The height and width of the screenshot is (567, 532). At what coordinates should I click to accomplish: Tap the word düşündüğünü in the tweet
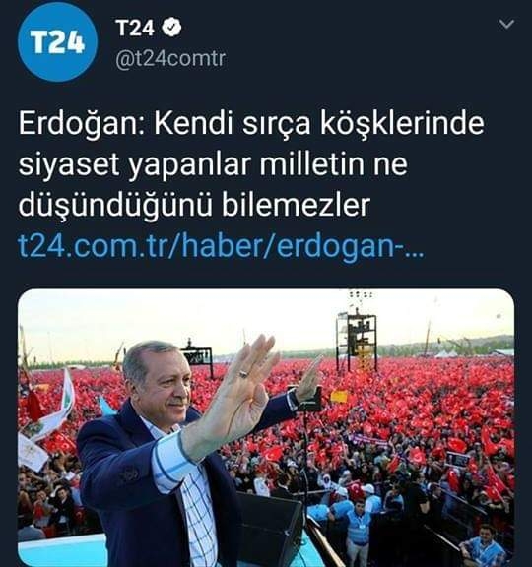coord(114,206)
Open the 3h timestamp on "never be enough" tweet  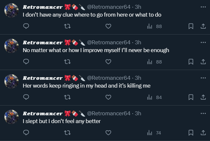coord(138,42)
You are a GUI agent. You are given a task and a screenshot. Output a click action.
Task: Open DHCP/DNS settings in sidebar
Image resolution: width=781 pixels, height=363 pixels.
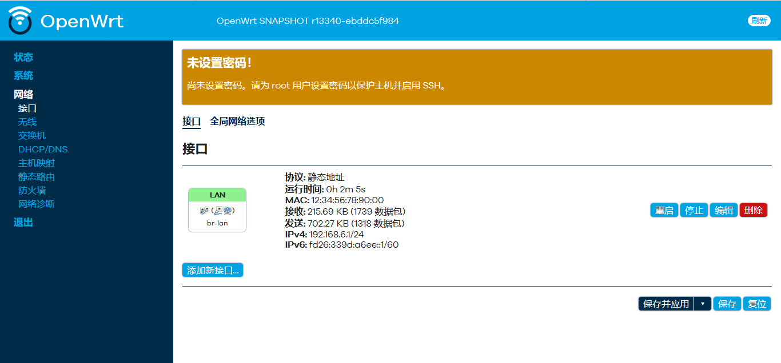coord(43,149)
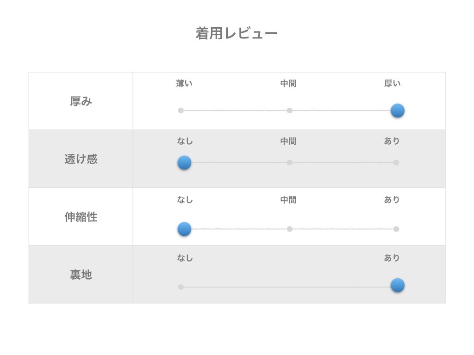Screen dimensions: 474x355
Task: Set 透け感 slider to the 中間 point
Action: click(289, 162)
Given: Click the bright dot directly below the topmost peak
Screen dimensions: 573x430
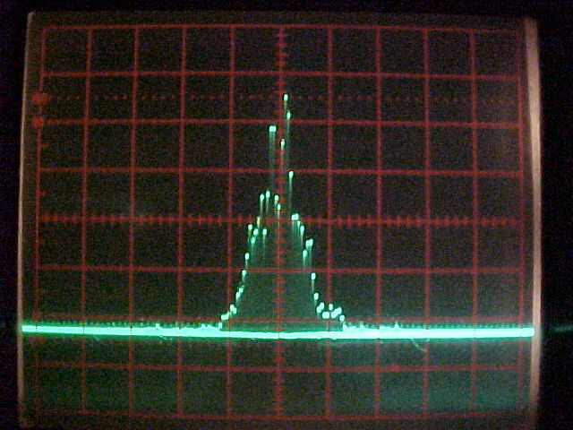Looking at the screenshot, I should [288, 116].
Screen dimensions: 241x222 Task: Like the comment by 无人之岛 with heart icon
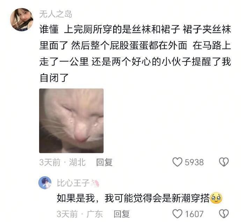(177, 162)
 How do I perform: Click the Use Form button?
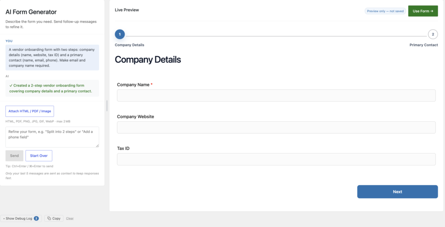click(423, 11)
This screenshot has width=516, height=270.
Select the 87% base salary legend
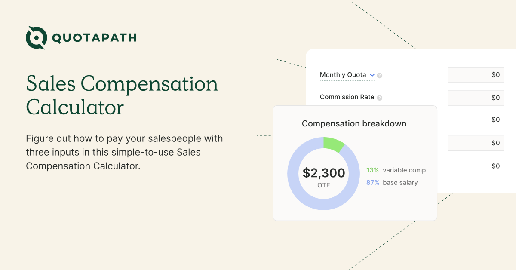(392, 183)
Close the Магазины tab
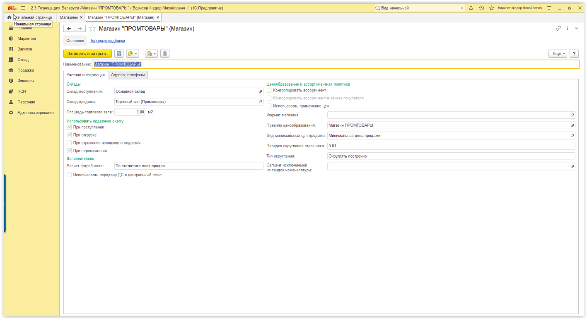 (x=81, y=17)
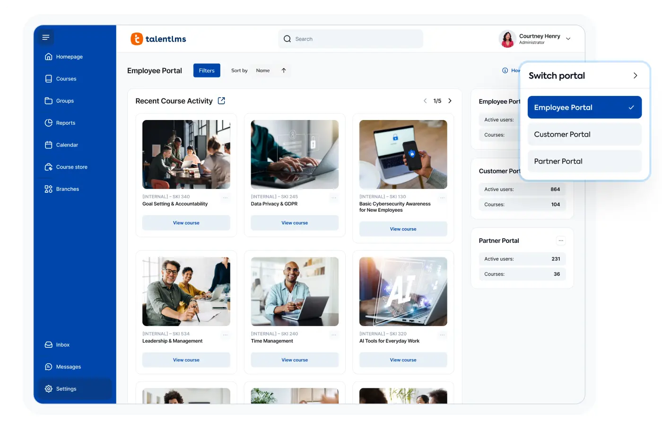Click inside the Search field

(350, 39)
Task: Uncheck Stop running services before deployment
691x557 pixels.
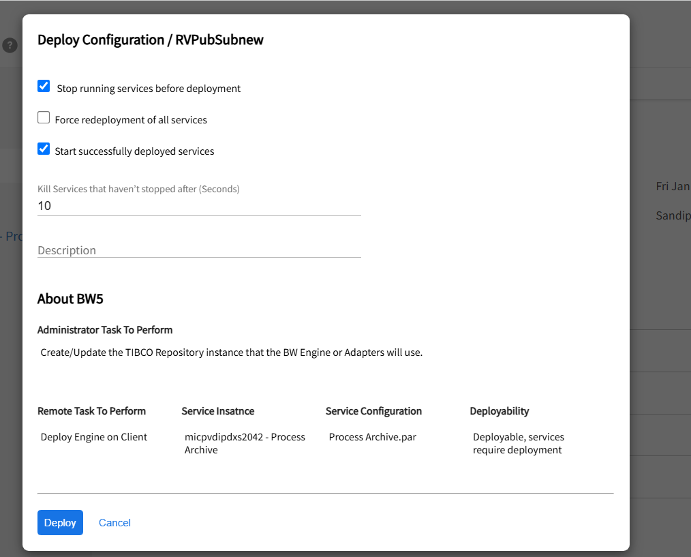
---
> TRY IT
Once the line holding "Task: Uncheck Stop" is found, set down that line and every line after it, exactly, through the last line of the records above, omitting pictures.

> OUTPUT FOR THIS EXERCISE
Task: Uncheck Stop running services before deployment
691x557 pixels.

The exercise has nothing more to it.